:: TASK REQUIREMENTS ::
Keep the wording of each record exactly the same when you repeat it, and leave out pictures.

:: Stored records ::
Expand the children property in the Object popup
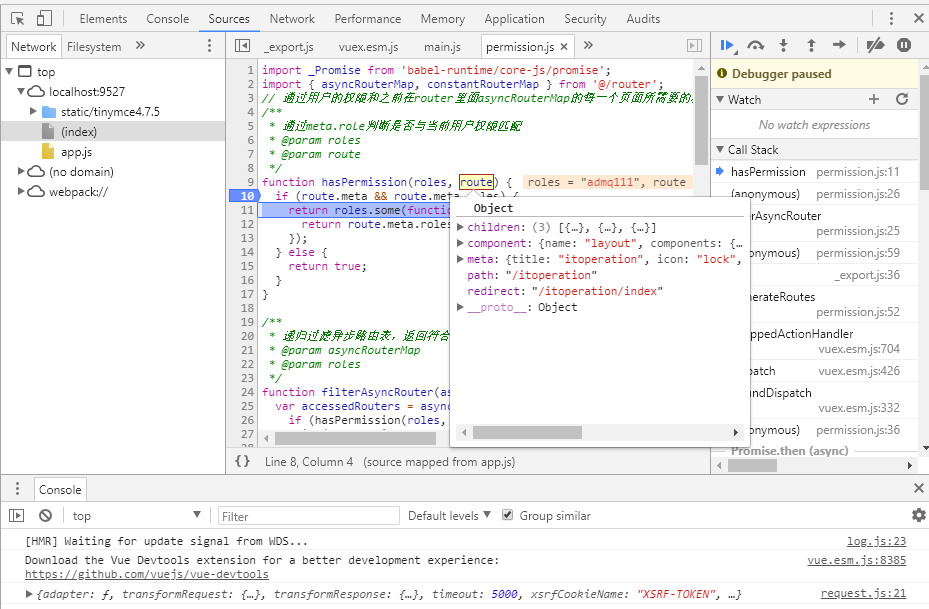This screenshot has width=929, height=609. pos(460,226)
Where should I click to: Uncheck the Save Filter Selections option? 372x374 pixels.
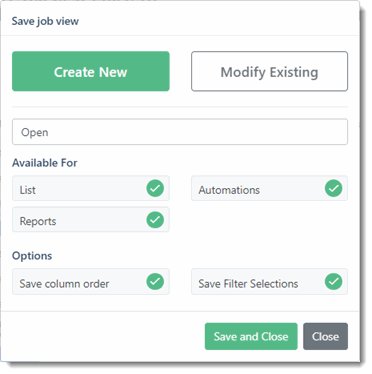pos(269,282)
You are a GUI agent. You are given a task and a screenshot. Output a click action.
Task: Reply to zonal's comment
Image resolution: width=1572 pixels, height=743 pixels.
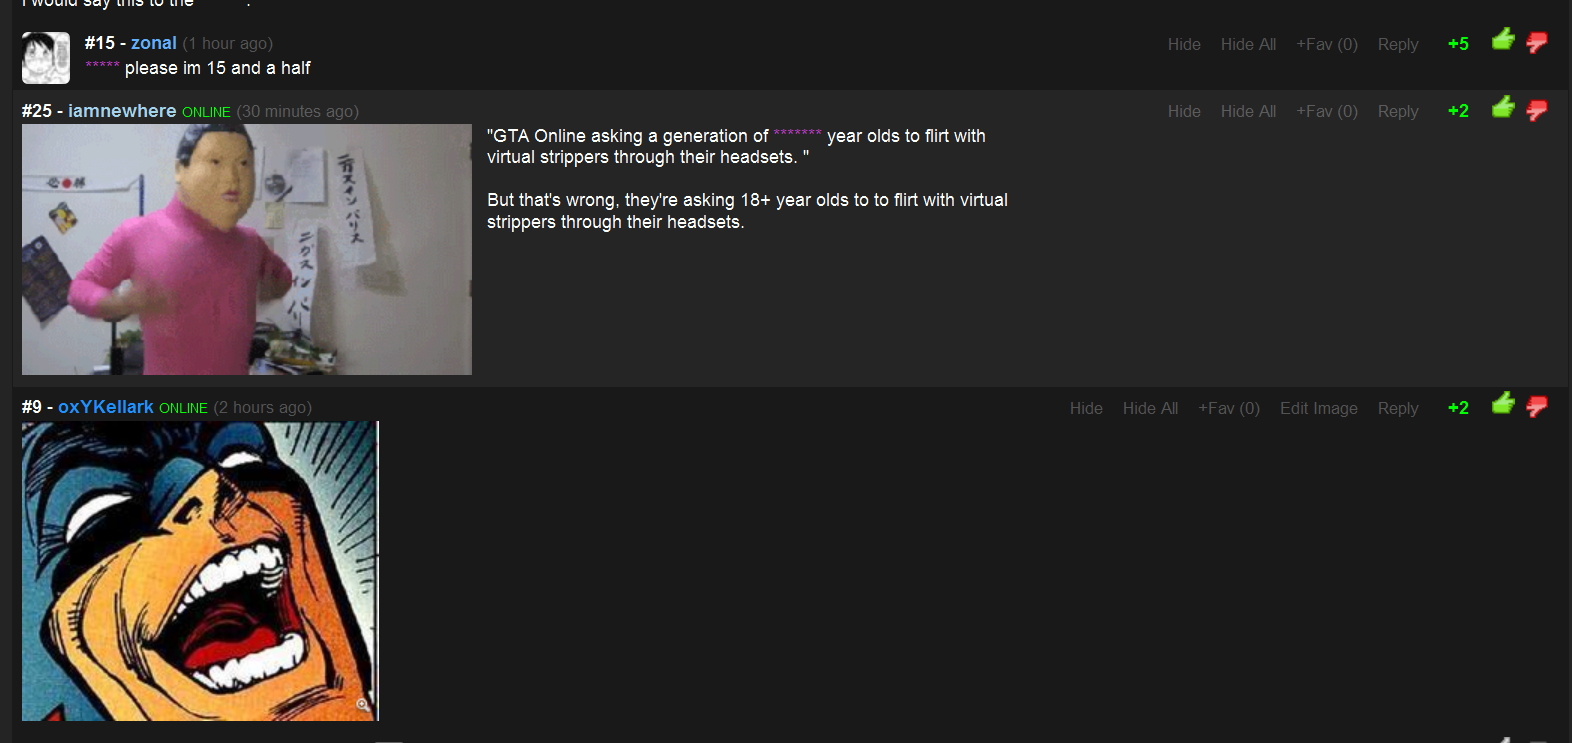[x=1398, y=44]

:: RESPONSE ::
Expand the children property in the Object popup
This screenshot has width=929, height=609. pos(460,226)
Where should I click to: Uncheck the Save Filter Selections option? 372x374 pixels.
pos(269,282)
You are a GUI agent. You are given a task and a screenshot. Output a click action.
Task: Reply to zonal's comment
Image resolution: width=1572 pixels, height=743 pixels.
[x=1398, y=44]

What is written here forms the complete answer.